Items:
----------

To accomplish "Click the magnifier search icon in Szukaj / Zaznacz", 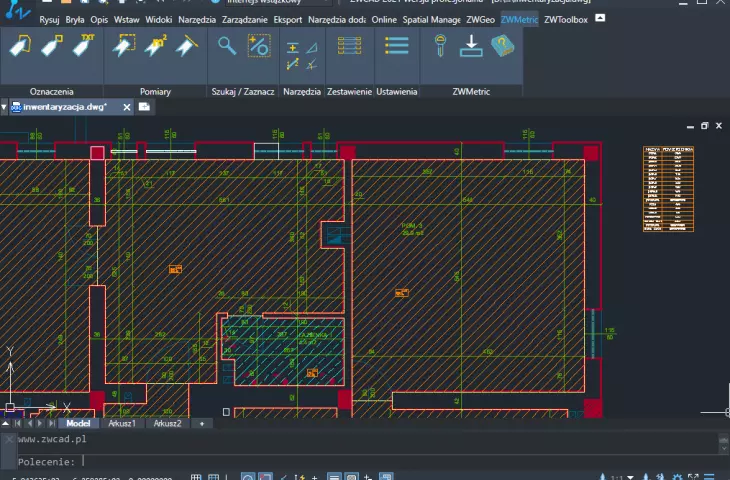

----------

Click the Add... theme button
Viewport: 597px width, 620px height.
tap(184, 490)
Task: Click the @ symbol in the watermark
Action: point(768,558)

----------

Directive: Lay out the stretch of the items from the line containing "Click the Add... theme button" through the line containing "Action: point(768,558)" as a Markdown table with the columns Row and Line. Number each line and skip any blank lines.

Correct result:
| Row | Line |
|---|---|
| 1 | Click the Add... theme button |
| 2 | Viewport: 597px width, 620px height. |
| 3 | tap(184, 490) |
| 4 | Task: Click the @ symbol in the watermark |
| 5 | Action: point(768,558) |